# Stuff.....



## DEVIANT (Sep 11, 2007)

So the wife has been riding my @ss for a while about "my stuff" :shock::shock::shock:
In a nutshell she thinks I am a hoarder and I say "I might need that some day"
Well, there are a few things that I might not see myself using in the near future, but will let go, but not give away. So a fair offer (or trade) is what I am looking for....

1. Game Cart - So there is a game cart that I used to haul duck and goose decoys out to the marsh. Added a little more structure and basically made a trailer out of it that connects to my mountain bike. A few bungie cords and you can haul all of your stuff out to the marsh. with ease. Want to keep the mountain bike as I have had that thing since my time in Korea, but I'm not totally attached to it either.

2. Blind - Have an Ameristep Penthouse blind. Was heavy into bow hunting (more like taking my bow for a "walk-a-bout") and bought this thing. I always dreaded hauling a bunch of stuff on the hunt because at the end of the day you have to haul it back out..... Thing is literally brand new and has never been set up. 

3. GoPro Hero 3 Black addition - Bought this as I was going to video some of my tuna trips off the coast. Reality is that I would forget to turn the **** thing on or it would stay in the cabin as we were always focused on the bite. My son used it a few times as he would take and mount it to his bumper for the vintage VW cruises. Works great, but I would suggest going on eBay and getting a few more batteries. Also have a "thing I made" so I could pull it behind my downrigger to video salmon and tuna take-downs while on the troll that I will throw in if you are interested.
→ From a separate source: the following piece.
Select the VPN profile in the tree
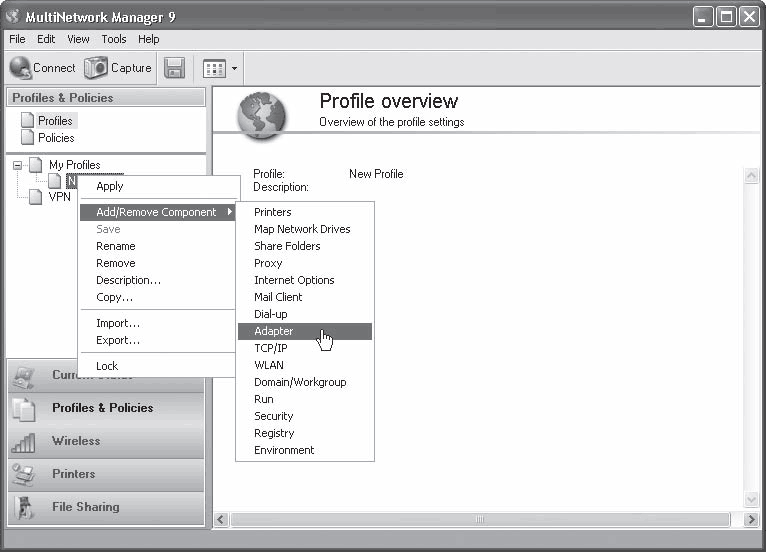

4. Duck and goose decoys - Have a couple dozen duck and goose decoys. Not high end, but they get the job done. Shells and floaters along with weights and two decoy bags. Have had them for years and just now they just collect dust.

5. Fiberglass bait tank & Miscellaneous boat parts and "stuff" - Was going to mount the bait tank on my rig, and might still do it. Will have to put it on my swim step if I do. Have a few access hatches, a Honda 200-225 hp aluminum prop...believe it is a 15P. Makes a good back-up spare....has couple of nicks in it as I picked up a crab pot line while under way. Had it on my last boat as a spare until I sold the boat. 

6. Have a 14' aluminum boat, trailer and 9.9 evinrude. Bought it, used it and it pretty much sits in the driveway. Will keep it as a putt-putt for the smaller lakes as "the other woman" will head to the Gorge in a few weeks when the docks go in..... 

7. Stainless gas grill W/full propane tank..... Just do not use it since I bought my Traeger.

Probably more stuff, but that is the stuff off the top of my head.
PM me if you want pictures or want to meet up to look at the items.
Willing to trade some of the stuff for ????. Guns, or fishing stuff but not more crap for the wife to nag at me about.


----------



## DEVIANT (Sep 11, 2007)

Some pics


----------



## DEVIANT (Sep 11, 2007)

BUMP - Added a couple more pictures.

Make a reasonable offer on anything....


----------



## DEVIANT (Sep 11, 2007)

Boat, motor and trailer are sold!

Make an offer on the remaining "stuff"......


----------



## Mallardhead12 (Oct 17, 2011)

I know you say make offer but what starting price for gopro?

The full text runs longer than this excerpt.